Yesterday, Matt Liebowitz posted an article titled Fix Partition Alignment with VMware Converter 5.0 (Beta). He covers how the new Beta of the VMware vCenter Converter Standalone 5.0 can handle optimizing alignment inside a VMware VM.
This is a feature that VMware Admins have wanted for a long time.
What is alignment? Why is it important?
Duncan Epping posted an article that explains why guest OS alignment is important. You can find it here: Aligning your VMs virtual hard disks
My question is… Is correcting the alignment good or bad? Keep in mind the process, time, & costs associated with doing it. I might get some flak on this, but I think it is a valid question.
Referencing Duncan’s article, and the VMware paper Recommendations for Aligning VMFS Partitions that Duncan references, guest alignment can:
Track alignment for both physical machines and VMware VMFS partitions yields I/O performance improvements such as reduced latency and increased throughput. Creating VMware VMFS partitions using the VI Client results in a 64KB-aligned partition table and provides the foundation for a best practices storage layout.Track alignment for both physical machines and VMware VMFS partitions yields I/O performance improvements such as reduced latency and increased throughput. Creating VMware VMFS partitions using the VI Client results in a 64KB-aligned partition table and provides the foundation for a best practices storage layout.

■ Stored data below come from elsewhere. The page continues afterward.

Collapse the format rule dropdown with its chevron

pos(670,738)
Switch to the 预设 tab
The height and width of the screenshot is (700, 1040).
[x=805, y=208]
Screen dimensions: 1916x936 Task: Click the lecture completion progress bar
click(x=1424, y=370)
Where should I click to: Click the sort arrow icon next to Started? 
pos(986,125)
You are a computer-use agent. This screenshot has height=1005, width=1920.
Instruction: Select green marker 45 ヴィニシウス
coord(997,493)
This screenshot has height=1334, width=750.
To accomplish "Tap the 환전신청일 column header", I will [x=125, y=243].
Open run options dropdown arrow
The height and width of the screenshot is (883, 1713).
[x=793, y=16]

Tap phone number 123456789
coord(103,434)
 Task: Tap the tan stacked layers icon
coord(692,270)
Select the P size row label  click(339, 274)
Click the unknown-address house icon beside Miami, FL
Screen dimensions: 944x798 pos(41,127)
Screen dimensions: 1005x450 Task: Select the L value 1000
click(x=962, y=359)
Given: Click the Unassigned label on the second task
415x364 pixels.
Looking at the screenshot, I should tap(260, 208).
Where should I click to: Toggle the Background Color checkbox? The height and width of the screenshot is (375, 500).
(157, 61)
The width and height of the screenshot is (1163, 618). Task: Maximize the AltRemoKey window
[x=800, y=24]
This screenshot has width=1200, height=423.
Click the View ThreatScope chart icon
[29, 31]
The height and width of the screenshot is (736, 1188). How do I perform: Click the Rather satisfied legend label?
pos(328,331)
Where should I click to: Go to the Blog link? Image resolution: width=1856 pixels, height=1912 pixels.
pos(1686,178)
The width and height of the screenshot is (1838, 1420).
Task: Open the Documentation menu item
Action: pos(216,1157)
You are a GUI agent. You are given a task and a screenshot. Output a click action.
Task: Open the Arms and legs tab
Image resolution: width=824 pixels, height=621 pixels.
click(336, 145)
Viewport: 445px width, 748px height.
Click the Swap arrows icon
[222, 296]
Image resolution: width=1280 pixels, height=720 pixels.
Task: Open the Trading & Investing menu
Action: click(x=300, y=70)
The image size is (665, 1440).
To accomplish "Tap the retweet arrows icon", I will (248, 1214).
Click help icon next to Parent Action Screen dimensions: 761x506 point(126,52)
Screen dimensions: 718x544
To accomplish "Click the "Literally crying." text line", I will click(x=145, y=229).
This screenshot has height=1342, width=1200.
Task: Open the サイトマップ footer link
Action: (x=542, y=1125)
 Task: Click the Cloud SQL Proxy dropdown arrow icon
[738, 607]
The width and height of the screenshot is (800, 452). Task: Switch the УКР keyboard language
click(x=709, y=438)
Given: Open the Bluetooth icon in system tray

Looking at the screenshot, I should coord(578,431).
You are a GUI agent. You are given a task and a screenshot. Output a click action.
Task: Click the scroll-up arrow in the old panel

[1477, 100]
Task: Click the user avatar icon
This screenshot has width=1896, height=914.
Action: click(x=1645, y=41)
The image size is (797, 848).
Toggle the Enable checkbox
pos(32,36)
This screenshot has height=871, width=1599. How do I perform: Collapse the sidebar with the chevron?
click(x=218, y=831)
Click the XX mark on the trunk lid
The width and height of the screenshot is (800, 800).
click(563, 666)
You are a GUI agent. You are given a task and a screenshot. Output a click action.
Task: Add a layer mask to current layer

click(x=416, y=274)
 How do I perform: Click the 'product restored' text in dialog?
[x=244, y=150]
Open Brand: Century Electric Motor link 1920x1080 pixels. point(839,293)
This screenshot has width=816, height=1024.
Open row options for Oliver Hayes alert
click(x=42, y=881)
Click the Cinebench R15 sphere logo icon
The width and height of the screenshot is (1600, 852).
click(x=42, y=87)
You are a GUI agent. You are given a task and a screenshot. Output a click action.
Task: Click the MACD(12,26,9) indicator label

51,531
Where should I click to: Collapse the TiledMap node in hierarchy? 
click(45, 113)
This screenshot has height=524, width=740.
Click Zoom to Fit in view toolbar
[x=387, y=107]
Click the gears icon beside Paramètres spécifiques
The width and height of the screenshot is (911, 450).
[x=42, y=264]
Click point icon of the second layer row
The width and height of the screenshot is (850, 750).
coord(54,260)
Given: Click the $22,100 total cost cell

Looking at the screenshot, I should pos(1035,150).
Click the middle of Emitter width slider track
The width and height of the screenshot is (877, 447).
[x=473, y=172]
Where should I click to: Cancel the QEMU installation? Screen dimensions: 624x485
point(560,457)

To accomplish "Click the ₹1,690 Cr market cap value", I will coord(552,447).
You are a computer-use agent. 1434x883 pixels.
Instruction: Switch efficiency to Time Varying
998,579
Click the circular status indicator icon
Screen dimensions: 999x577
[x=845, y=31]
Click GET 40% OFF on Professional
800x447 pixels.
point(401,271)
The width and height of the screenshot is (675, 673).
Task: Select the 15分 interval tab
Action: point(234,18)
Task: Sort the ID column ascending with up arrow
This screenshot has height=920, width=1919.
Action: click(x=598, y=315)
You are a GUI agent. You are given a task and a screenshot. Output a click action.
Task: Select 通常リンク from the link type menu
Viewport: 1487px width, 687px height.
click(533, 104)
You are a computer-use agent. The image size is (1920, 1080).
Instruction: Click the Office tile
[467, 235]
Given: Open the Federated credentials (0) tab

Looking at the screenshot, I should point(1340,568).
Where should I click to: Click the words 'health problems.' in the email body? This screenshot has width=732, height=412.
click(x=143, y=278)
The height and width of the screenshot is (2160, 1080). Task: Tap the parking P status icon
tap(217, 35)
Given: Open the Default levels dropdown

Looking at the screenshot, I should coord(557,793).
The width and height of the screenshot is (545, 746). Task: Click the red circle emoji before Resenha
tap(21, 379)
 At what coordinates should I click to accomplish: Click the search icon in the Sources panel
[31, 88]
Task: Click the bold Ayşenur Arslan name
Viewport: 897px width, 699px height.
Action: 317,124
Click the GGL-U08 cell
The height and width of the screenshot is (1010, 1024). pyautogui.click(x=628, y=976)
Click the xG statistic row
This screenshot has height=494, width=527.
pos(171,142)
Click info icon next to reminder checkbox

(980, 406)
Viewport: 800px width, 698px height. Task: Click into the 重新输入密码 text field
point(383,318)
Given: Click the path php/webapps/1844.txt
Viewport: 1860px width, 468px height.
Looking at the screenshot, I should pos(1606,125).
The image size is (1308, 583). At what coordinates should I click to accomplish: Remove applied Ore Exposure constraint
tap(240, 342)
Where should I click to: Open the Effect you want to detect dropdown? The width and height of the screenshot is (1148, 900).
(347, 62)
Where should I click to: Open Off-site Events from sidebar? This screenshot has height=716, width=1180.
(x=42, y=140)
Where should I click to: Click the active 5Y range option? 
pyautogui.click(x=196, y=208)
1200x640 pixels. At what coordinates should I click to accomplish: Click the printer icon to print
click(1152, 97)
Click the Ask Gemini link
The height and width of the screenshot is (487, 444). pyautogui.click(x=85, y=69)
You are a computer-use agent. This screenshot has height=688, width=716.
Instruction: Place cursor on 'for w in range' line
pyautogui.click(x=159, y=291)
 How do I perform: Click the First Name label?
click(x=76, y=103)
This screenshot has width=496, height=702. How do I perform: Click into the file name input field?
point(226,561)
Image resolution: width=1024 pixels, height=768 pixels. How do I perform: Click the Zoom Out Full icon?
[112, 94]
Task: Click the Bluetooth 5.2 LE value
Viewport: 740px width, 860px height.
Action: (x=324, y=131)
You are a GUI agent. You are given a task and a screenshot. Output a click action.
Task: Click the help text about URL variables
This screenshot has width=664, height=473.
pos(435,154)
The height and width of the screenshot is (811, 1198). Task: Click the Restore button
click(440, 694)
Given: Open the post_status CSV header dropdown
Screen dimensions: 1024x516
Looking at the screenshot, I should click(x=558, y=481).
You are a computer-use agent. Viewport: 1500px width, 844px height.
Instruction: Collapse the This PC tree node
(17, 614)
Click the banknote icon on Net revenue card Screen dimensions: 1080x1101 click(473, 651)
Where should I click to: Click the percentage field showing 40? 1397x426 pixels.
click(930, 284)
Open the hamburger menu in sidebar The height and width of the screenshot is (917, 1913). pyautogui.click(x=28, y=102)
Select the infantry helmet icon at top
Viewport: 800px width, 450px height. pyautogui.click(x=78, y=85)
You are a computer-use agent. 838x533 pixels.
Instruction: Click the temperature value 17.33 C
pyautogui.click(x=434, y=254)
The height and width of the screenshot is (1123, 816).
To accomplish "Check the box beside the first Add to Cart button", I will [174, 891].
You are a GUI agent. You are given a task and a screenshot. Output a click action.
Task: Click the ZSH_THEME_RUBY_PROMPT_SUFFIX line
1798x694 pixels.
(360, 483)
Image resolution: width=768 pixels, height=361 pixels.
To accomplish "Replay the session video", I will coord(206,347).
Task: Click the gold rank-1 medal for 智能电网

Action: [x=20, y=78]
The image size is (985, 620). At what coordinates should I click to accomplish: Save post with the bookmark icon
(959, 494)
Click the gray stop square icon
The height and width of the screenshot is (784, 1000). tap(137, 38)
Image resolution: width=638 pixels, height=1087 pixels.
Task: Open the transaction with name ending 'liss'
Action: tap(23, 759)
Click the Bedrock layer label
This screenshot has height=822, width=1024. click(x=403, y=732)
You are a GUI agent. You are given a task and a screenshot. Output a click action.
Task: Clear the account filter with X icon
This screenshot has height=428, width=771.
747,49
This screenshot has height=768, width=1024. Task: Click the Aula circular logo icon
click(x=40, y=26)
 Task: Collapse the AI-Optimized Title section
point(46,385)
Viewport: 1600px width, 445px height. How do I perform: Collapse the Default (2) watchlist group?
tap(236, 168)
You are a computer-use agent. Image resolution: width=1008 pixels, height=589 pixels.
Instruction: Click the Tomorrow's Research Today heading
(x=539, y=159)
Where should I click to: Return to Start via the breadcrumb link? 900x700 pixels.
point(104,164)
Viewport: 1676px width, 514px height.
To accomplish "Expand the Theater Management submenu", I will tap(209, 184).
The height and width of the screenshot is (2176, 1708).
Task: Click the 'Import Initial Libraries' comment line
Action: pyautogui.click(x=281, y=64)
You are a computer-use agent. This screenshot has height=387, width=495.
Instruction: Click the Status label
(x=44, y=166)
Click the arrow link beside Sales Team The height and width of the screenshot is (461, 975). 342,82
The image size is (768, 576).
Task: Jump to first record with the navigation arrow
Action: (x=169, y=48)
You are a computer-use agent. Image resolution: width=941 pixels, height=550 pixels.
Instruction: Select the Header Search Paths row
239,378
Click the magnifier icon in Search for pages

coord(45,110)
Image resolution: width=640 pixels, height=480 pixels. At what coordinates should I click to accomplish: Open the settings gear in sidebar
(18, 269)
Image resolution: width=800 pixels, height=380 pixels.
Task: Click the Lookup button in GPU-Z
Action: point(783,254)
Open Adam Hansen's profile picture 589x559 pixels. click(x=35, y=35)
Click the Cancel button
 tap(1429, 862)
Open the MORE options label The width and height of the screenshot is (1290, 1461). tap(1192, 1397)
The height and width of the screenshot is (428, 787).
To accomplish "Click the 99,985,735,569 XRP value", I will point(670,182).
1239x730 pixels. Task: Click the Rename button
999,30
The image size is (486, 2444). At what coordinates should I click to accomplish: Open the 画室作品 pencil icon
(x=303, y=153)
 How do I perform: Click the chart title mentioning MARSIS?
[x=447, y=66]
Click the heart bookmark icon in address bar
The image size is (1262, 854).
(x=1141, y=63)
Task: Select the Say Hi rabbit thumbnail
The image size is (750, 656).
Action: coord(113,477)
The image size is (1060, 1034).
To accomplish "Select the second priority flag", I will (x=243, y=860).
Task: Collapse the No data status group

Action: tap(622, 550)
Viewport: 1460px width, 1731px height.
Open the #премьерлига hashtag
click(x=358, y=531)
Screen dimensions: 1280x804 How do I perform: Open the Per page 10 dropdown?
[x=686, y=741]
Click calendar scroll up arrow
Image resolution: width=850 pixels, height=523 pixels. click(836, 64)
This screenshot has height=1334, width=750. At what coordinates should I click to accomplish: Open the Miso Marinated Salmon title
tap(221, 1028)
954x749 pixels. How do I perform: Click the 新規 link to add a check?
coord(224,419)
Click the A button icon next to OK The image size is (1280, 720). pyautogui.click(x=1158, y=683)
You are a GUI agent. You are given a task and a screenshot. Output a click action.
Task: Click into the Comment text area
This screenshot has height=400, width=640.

Also, remember that this affects Windows guests that are running any Windows OS prior to Windows Server 2008 or Windows Vista. That being said, Windows Vista/7 and Windows Server 2008/2008 R2 are not affected. Linux distributions are also affected.
Now back to my question. Is it good, bad, or indifferent to align guest OS installations?
Good
- Older systems that have been around for a long time (Windows 2000/2003/XP) can have reduced latency and increased throughput.
- Older systems can stay around longer, without having to worry about latency/throughput, resulting from misalignment.
- Current, misaligned systems, can be corrected to perform appropriately.
- Many systems (either P2V or V2V) can be scheduled to be converted.
Bad
- Systems that are misaligned will have some downtime/data migration issues to deal with.
- Older systems that have been around “forever” may stay longer then they really should.
- In a very large environment, the conversion process could take a very long time.
Indifferent
- How much performance increase will be observed?
Pay close attention to the VMware paper referenced earlier. And with the “it depends” disclaimer, your mileage may vary. - How how many hours ($$$) will administrators require to complete conversions?
Could the hours an administrator is working on this, be better spent on a more critical business need? - Will a conversion project impede other, more critical project, for a possible/expected performance increase?
Again, your mileage may vary.
I ask these questions, because I worked in an environment with around 600 VMs, and the expectation to scale to 1,200 VMs. When presented with an alignment tool, we made the decision NOT to align our older VMs, running Windows 2Kx, given that we knew they would be replaced by Windows 2008/2008 R2 systems in the foreseeable future. We did take care of alignment whenever any NEW (2Kx) systems were installed or P2Ved, as a best practice. The approval to align a new/P2Ved Windows 2Kx system was often a case by case basis.
Personally, I think this is an awesome addition to VMware Converter. I can’t wait to use it.
Just one more question though. What about that one system, for whatever reason, that really needs to just go away? You know, the one that is difficult/expensive to manage? The one that was setup by an admin that is no longer with the company, and no one really knows how it works. With it misaligned, there was another argument to put it to pasture and upgrade/update. Alignment can’t be a factor in getting rid of it anymore.
Will the benefit outweigh the time and cost? Or will the time/cost outweigh the performance gains?
agree with you as the alignment down time is too long and some times we choose not to do that as the machine is not high I/O or is replacing soon with windows 2008 R2
As a storage and VMware instructor I always raise this in class as a best practice, especially when building templates. Frequently this is something that the majority of students know nothing about & were unaware of, and has some people freaking out if they’re already heavily virtualised & misaligned. I normally temper this concern with one simple question … “are you having storage performance problems?” Invariably the answer is no, to which I respond “well don’t worry about it until its a problem” because as you rightly point out the pain is typically not worth the gain, until it’s a real problem. As you point out this problem will eventually recede once organisations migrate to later OS’s that are alignment-aware.